## DIRECTIONS FOR THIS TASK
Exactly the lines from the opening of the data through the line containing "The width and height of the screenshot is (1230, 421)." should be reproduced, please, with nothing added.

Source records
=====

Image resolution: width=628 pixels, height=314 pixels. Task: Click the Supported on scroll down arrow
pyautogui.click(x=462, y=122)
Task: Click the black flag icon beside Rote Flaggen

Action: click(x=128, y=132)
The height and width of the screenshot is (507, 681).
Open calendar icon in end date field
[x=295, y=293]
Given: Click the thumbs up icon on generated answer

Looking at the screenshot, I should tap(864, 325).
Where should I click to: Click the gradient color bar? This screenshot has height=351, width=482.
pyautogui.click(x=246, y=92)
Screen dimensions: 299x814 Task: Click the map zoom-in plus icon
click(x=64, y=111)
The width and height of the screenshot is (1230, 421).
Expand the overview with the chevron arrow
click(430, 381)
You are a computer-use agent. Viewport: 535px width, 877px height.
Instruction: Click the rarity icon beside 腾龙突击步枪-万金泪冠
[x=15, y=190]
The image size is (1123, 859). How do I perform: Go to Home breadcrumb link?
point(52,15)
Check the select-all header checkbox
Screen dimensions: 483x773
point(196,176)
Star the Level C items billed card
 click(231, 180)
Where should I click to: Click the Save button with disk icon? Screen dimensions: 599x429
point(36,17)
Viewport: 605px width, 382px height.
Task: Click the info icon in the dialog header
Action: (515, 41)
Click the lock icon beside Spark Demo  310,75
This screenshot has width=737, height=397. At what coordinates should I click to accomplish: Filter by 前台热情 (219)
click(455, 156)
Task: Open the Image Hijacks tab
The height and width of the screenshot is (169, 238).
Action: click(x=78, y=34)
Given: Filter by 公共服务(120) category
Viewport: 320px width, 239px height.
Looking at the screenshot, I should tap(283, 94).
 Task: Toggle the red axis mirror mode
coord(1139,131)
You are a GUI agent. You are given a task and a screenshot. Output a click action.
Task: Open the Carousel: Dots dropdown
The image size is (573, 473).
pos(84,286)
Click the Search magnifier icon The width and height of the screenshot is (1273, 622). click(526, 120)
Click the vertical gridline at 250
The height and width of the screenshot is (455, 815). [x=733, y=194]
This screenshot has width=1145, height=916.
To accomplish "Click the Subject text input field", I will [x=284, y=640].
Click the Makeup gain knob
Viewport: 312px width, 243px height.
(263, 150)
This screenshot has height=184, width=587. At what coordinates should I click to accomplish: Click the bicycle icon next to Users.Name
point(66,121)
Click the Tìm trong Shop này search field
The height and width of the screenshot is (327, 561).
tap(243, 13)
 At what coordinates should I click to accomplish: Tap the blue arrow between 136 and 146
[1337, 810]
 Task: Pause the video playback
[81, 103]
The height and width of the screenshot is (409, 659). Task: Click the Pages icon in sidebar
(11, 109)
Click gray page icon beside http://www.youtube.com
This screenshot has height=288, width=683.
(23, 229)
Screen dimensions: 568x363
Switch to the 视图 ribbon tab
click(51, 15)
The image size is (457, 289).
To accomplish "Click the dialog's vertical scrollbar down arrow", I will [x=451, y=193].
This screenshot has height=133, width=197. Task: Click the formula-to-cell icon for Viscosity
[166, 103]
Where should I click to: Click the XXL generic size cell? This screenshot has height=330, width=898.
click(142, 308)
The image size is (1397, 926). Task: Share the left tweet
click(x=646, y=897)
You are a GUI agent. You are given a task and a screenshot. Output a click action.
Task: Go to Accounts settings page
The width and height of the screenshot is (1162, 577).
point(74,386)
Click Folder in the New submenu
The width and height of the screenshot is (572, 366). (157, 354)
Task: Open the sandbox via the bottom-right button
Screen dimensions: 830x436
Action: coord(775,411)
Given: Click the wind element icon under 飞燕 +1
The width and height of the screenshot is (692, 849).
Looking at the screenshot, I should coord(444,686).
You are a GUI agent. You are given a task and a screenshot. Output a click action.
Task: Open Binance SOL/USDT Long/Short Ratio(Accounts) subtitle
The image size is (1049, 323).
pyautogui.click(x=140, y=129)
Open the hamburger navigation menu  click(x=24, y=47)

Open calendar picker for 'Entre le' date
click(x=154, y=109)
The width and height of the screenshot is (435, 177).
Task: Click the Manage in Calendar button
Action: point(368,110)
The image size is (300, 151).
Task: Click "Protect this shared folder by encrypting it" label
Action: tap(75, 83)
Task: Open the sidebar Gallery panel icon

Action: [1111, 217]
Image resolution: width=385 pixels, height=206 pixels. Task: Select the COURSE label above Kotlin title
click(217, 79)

=====

## COMPLETED EXERCISE
Image resolution: width=628 pixels, height=314 pixels. Task: Click the Supported on scroll down arrow
pyautogui.click(x=462, y=122)
Task: Click the black flag icon beside Rote Flaggen

Action: click(x=128, y=132)
The height and width of the screenshot is (507, 681).
Open calendar icon in end date field
[x=295, y=293]
Given: Click the thumbs up icon on generated answer

Looking at the screenshot, I should tap(864, 325).
Where should I click to: Click the gradient color bar? This screenshot has height=351, width=482.
pyautogui.click(x=246, y=92)
Screen dimensions: 299x814 Task: Click the map zoom-in plus icon
click(x=64, y=111)
The width and height of the screenshot is (1230, 421).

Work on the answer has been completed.